▶ INFORMATION SUPPLIED
'''

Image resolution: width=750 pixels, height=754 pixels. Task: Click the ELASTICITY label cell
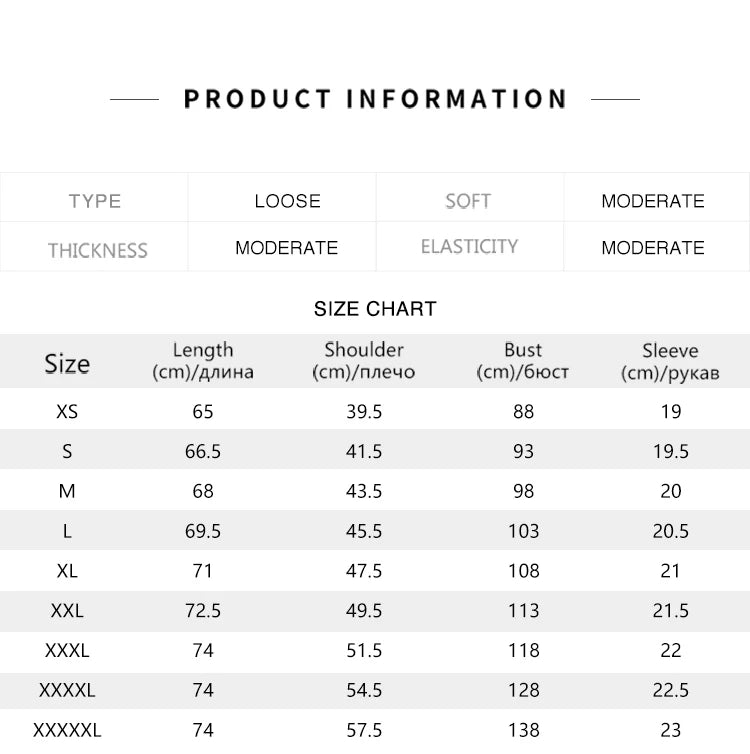[469, 246]
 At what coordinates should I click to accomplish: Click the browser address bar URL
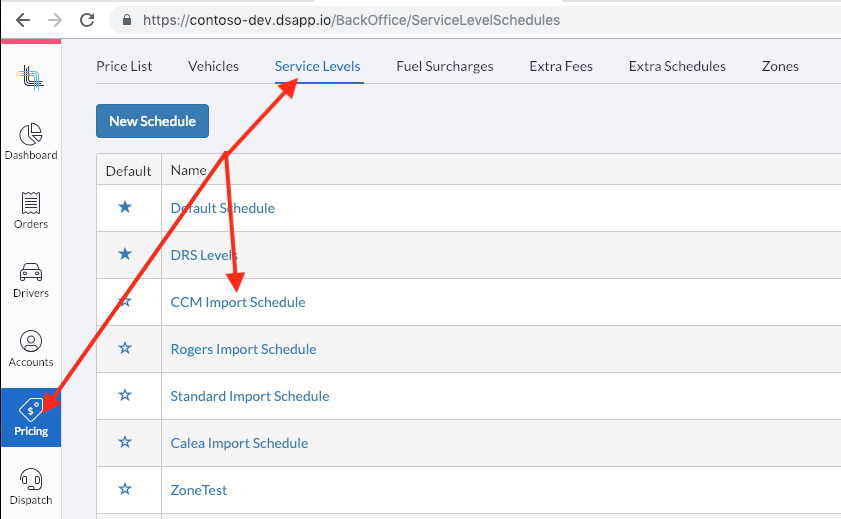point(351,20)
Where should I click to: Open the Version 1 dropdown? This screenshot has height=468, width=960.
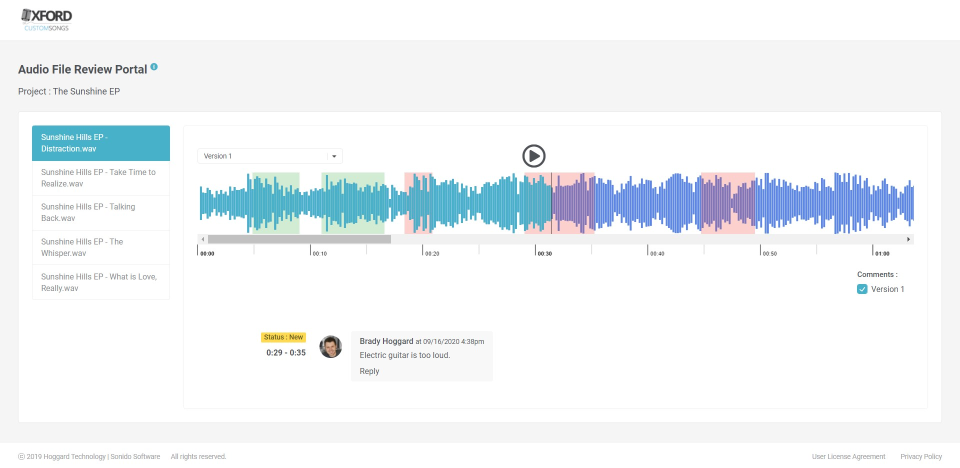tap(270, 156)
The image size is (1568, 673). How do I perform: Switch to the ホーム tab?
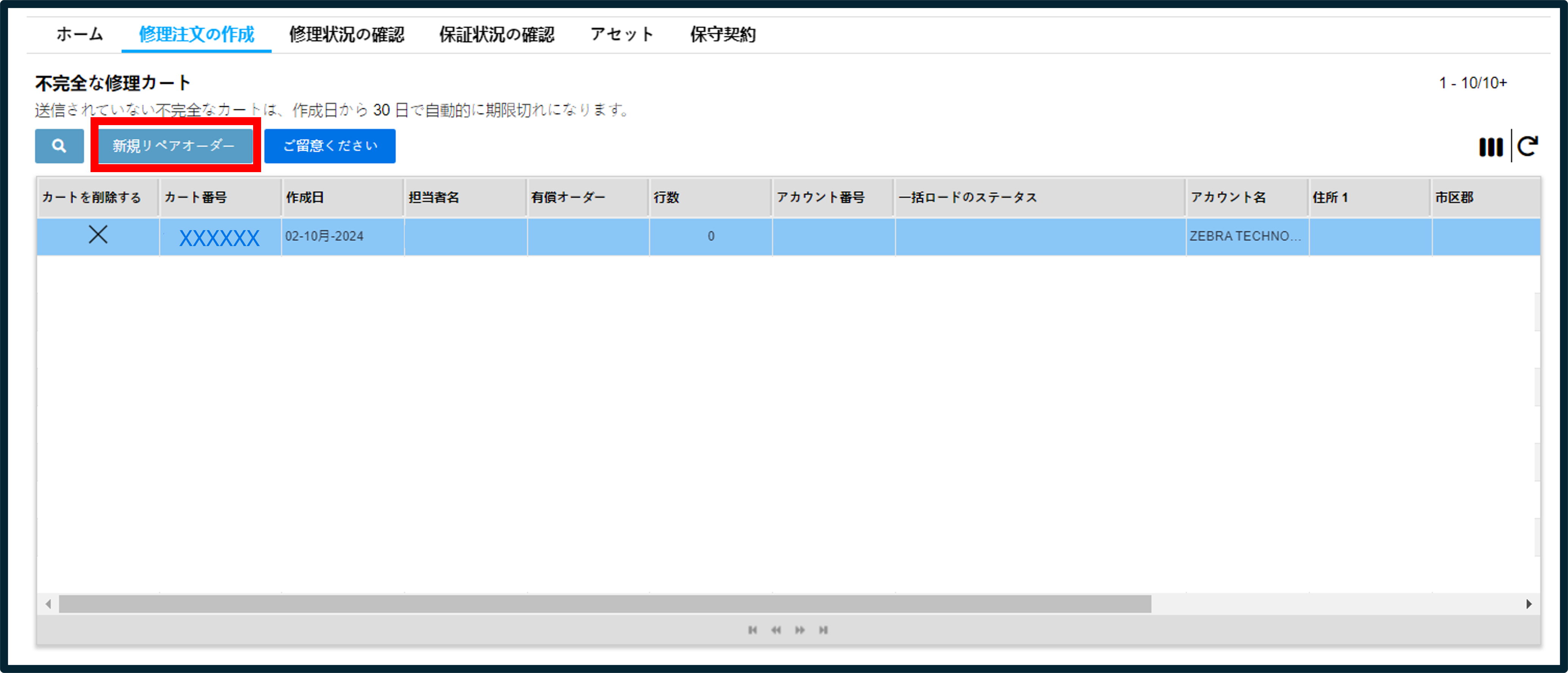click(80, 35)
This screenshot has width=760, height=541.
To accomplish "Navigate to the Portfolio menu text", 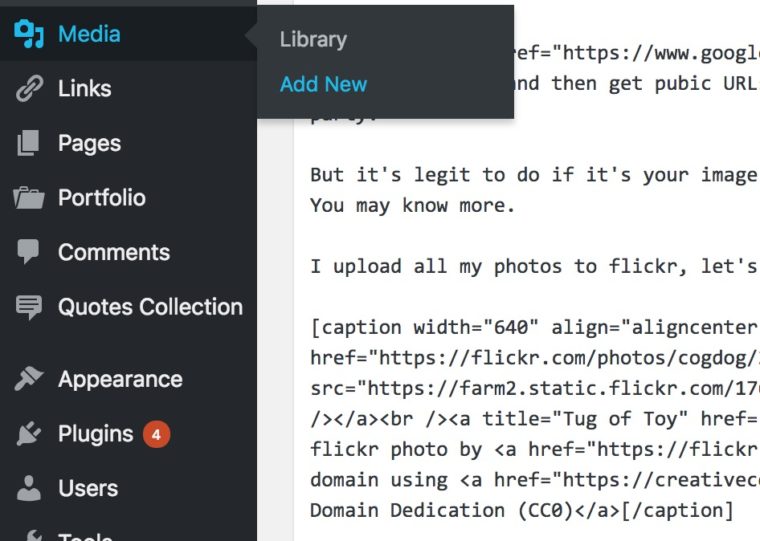I will click(x=102, y=198).
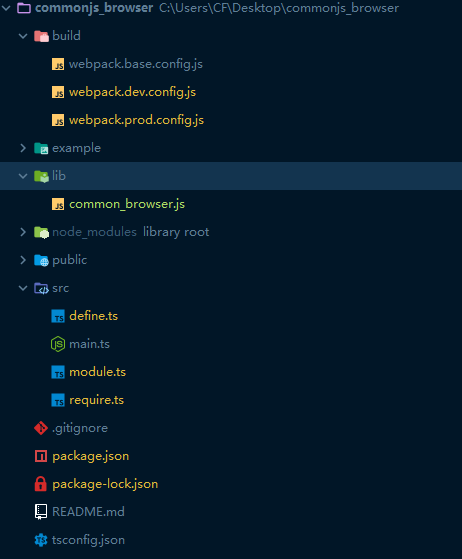The width and height of the screenshot is (462, 559).
Task: Select webpack.dev.config.js file
Action: [x=132, y=92]
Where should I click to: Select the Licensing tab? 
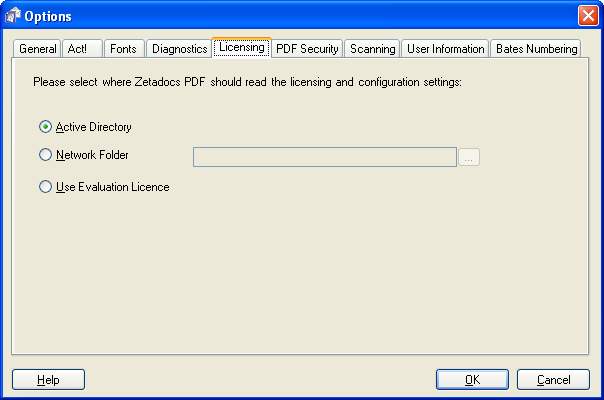[x=242, y=47]
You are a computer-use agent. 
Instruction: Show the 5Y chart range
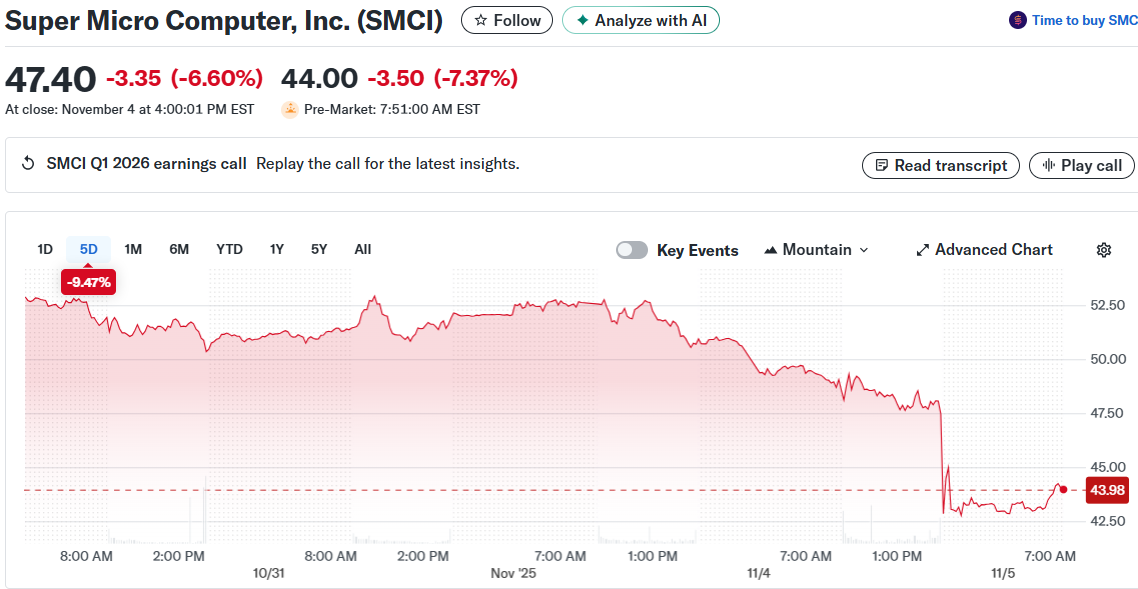(x=319, y=249)
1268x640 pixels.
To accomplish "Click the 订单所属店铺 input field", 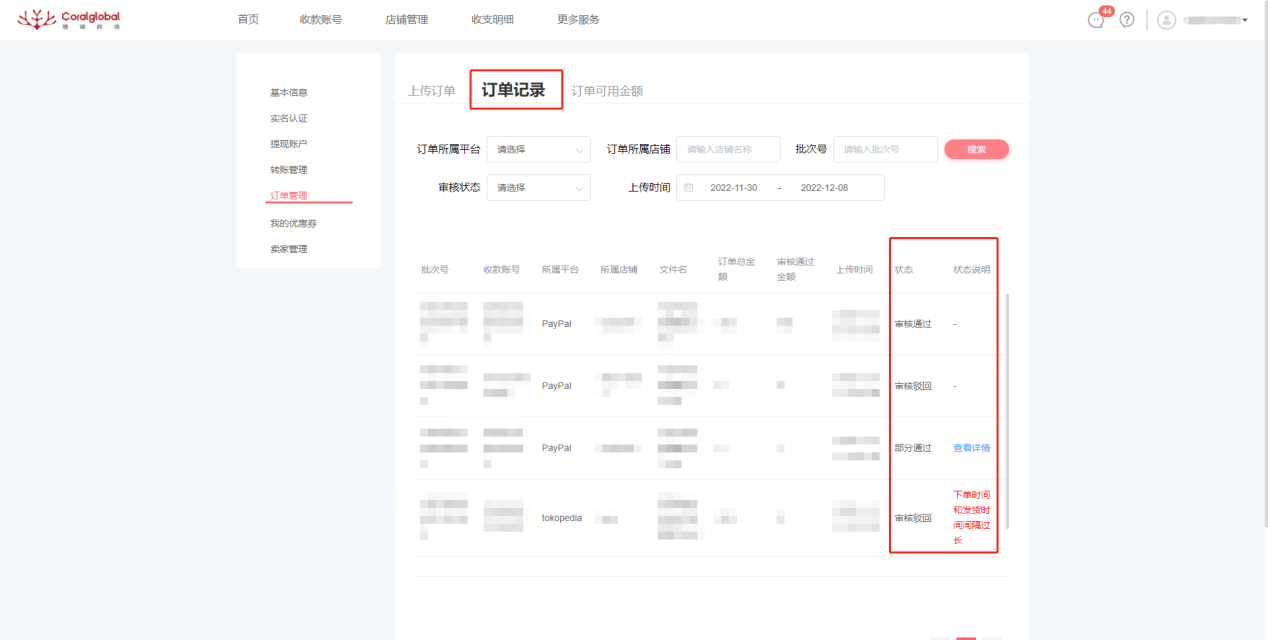I will coord(729,149).
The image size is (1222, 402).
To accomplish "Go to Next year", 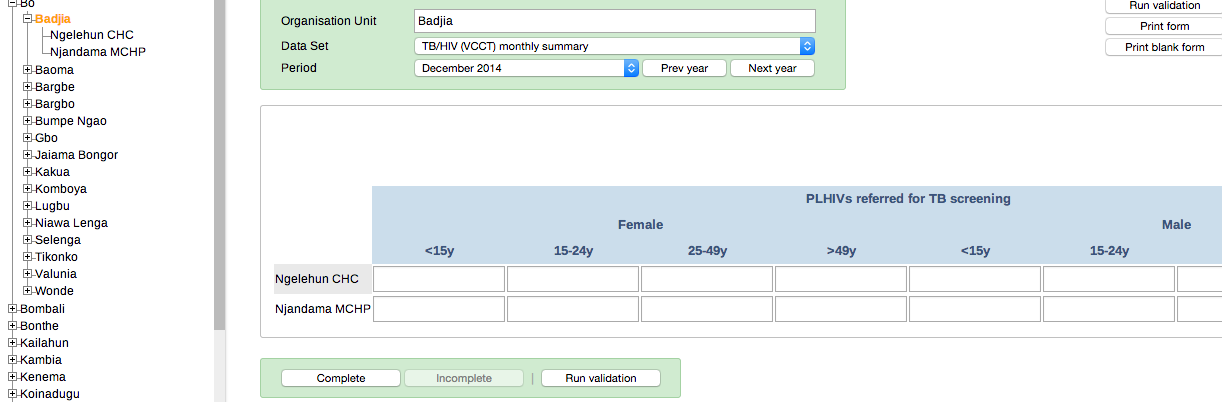I will (x=772, y=68).
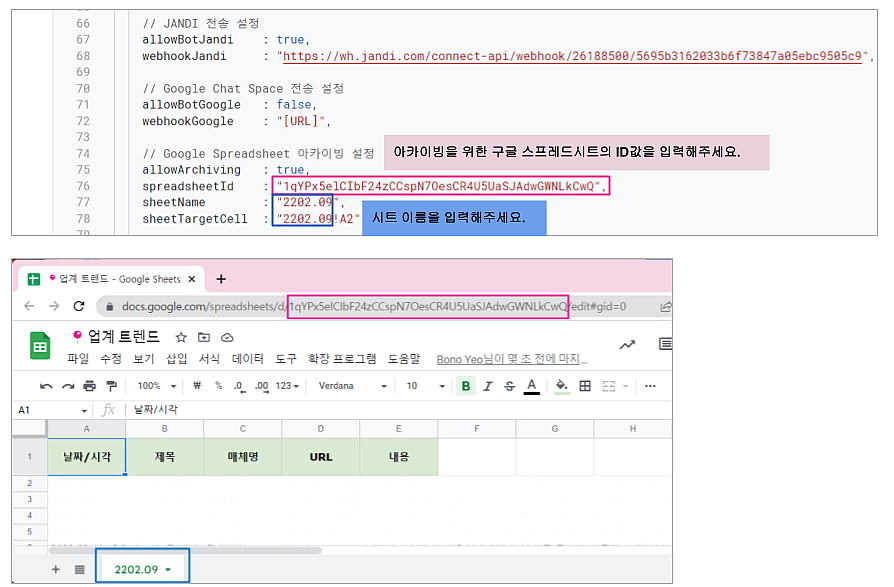Click the print icon in the toolbar

(90, 386)
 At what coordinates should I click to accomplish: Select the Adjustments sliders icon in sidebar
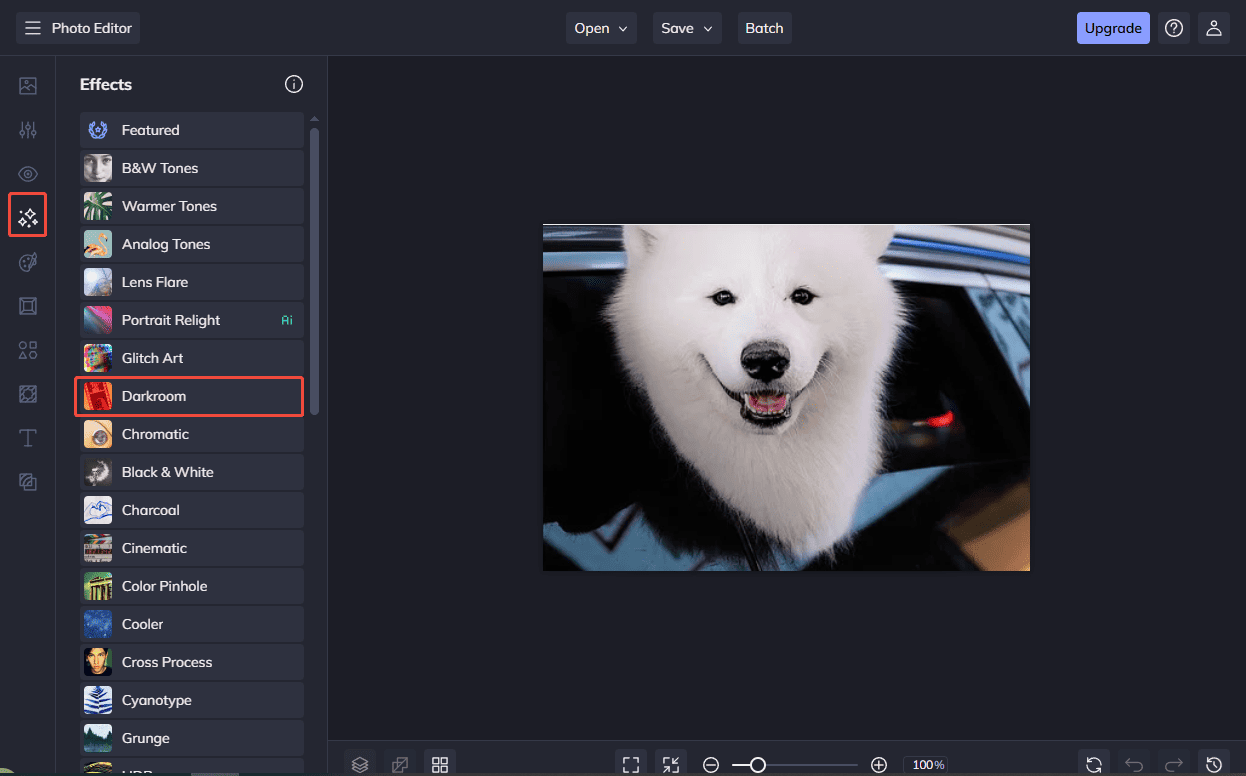point(28,129)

'''

▶ PROBLEM REQUIREMENTS
For this exercise, the lines from the one containing "At what coordinates should I click to accomplish: Select" through the last line of the entries above are to be output exactly, both included, and pictures are skipped.

▶ WRITTEN RESPONSE
 At what coordinates should I click to accomplish: Select the Adjustments sliders icon in sidebar
point(28,129)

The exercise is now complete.